Now, don’t get mistaken. This story isn’t bad. It just feels disjointed.

When last we saw the Clown Prince of Crime, he had stolen the Psi-ber Helmet from the military, leaving soldiers dead in his wake, a smile stretching out their faces. Now Harley and Task Force X are on the hunt, searching every dump in Gotham that has the slightest hint of an amusement park or funhouse theme. Let’s just say they find what they are looking for, but it doesn’t go well for them.

Batman is working a different angle, trying to track down Straight Man, with the help of Gordon, the Bat Family, and…Hugo Strange. Tracking Straight Man down to an alley where he was cooking and eating rats was unexpected. So was Batman turning Straight Man over to Strange, even if Batgirl and Robin were there, too.

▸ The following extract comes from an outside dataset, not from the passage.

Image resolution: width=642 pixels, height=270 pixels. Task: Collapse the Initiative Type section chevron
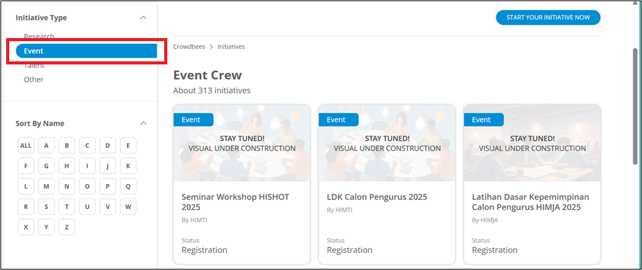click(143, 18)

Things heat up when Joker uses the helmet to brainwash Task Force X to be his own personal “J-Team”. It should seem like more of a threat, but the Squad feels more like cannon fodder, thanks to the effects of the Psi-ber Helmet. They are more deadly than allowed on a Saturday morning cartoon, but the whole fight lacked punch for me, no pun intended.

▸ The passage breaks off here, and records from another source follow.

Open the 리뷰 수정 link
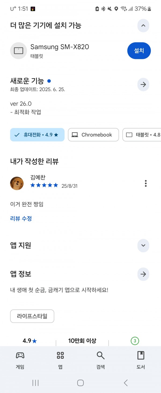Screen dimensions: 161x393 (x=21, y=219)
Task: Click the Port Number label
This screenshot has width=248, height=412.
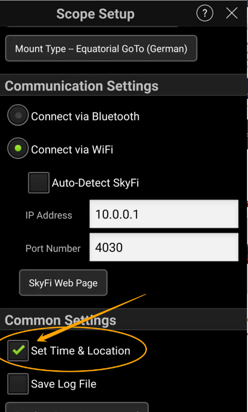Action: point(53,248)
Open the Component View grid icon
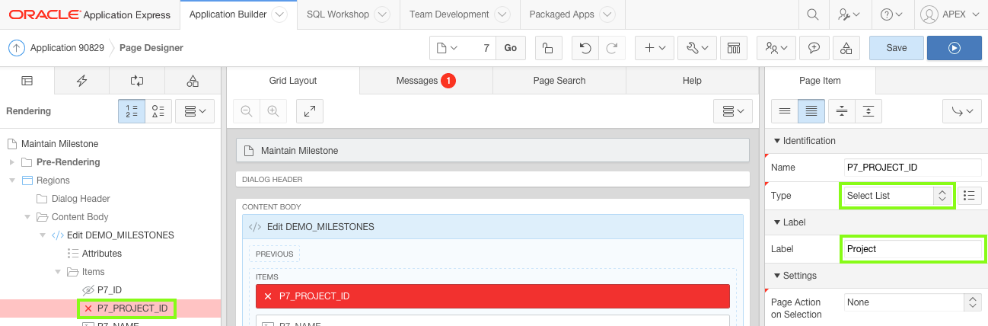 pos(734,48)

If you’ve read my past reviews, you’re familiar with how strong an art team Templeton and Kubina make. That remains unchanged here. Kubina’s colors add depth to Templeton’s art, simplistic as one would expect since it is capturing the look of the animated show. There are some interesting layouts, especially when the next scene starts on the last panel of the page, making for a compelling transition as you turn it.

Story-wise, I just wasn’t connecting with anyone. The mystery of how Straight Man got the way he is has already been revealed, the mystery of who attacked Batman in part 1 and why was also wrapped up, and we were left with an empty battle against a Suicide Squad that felt like filler. Joker was fine. Batman felt kind of there and didn’t have any memorable moments for me.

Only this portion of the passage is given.